What it Would Do: Create a Health Force (similar to Sens. Gillibrand and Bennet legislation) and a Resilience Force, that would provide funding to FEMA to expedite the training of 62,000 Cadre of On-Call Response/Recovery Employees to perform public health tasks. - Introduced by: Led by Sen. Chris Coons (D-DE) with a group of senators. What it Would Do: Called the Pandemic Response and Opportunity Through National Service Act, it seeks to fund 750,000 national service positions over a three-year period by expanding the number of AmeriCorps and national service positions from 75,000 to 150,000 in the first year. It would then double the number of positions to 300,000 in the second and third year.
- Introduced by: Elizabeth Warren (D-MA) and Rep. Andy Levin (D-MI).
What it Would Do: It’s a proposal for a national contact tracing program, modeled after the Massachusetts COVID-19 Community Tracing Collaborative. The proposal would require the CDC to develop a national strategy to hire, train, and deploy COVID-19 case investigators and contact tracers, as well as provide grants to state, local, and territorial health departments to hire, train and deploy investigators and contact tracers. It would also require the Department of Labor to fund state, local, and territorial agencies to connect unemployed individuals with contact tracing employment opportunities.
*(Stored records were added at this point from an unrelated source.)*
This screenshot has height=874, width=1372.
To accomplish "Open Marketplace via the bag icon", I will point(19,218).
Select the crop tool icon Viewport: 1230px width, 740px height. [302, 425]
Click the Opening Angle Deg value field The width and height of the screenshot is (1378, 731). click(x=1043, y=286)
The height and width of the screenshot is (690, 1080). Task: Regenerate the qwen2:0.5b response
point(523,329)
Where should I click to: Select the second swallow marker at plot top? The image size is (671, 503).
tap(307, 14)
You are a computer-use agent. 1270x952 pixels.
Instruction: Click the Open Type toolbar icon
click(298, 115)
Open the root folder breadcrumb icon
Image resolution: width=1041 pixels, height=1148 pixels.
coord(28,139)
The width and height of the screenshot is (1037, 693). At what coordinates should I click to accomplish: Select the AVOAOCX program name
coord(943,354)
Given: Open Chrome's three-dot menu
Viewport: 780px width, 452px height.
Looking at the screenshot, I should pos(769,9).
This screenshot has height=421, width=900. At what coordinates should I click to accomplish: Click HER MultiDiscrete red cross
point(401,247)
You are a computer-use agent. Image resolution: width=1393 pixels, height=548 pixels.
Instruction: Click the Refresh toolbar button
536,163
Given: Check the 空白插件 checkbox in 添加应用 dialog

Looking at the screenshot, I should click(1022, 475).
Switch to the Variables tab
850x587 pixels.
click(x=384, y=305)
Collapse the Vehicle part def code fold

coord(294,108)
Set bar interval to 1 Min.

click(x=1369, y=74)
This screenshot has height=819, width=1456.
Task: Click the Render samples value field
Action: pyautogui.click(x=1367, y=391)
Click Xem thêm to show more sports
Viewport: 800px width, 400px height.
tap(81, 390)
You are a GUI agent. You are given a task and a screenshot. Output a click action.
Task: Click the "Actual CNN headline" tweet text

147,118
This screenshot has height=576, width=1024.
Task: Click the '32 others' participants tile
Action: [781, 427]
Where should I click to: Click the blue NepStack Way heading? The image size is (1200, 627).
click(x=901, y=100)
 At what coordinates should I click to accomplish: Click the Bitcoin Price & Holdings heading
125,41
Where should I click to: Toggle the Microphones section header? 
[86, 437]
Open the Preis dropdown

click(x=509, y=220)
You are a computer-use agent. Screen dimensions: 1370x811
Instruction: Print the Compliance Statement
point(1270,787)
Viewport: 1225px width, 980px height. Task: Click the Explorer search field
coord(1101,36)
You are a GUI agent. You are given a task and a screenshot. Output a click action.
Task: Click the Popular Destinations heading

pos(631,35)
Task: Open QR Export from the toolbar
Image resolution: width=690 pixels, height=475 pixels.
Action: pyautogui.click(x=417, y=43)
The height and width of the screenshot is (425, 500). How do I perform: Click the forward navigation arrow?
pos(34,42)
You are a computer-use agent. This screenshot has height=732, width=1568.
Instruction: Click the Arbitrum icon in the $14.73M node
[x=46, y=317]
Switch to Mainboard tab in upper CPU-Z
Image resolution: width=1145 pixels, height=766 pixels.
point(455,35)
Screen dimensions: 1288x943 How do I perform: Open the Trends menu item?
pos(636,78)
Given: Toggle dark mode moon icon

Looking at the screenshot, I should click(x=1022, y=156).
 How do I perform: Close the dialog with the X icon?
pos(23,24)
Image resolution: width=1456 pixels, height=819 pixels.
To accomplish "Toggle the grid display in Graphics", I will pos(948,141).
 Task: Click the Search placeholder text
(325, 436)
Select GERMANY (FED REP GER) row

It is important to note the response and recovery will vary city-by-city and state-by-state, as more states and communities begin to ease physical distancing. Workforce capacity must be built for the long-term and COVID-19 will not be the last time the U.S. experiences an infectious disease outbreak. ASTHO will continue to monitor federal legislative efforts and advocate on behalf of state and territorial health departments with Congress and the Administration to ensure that workforce capacity efforts are led by the state, local, tribal, and territorial public health departments in partnership, and in consultation with federal agencies and emergency management stakeholders.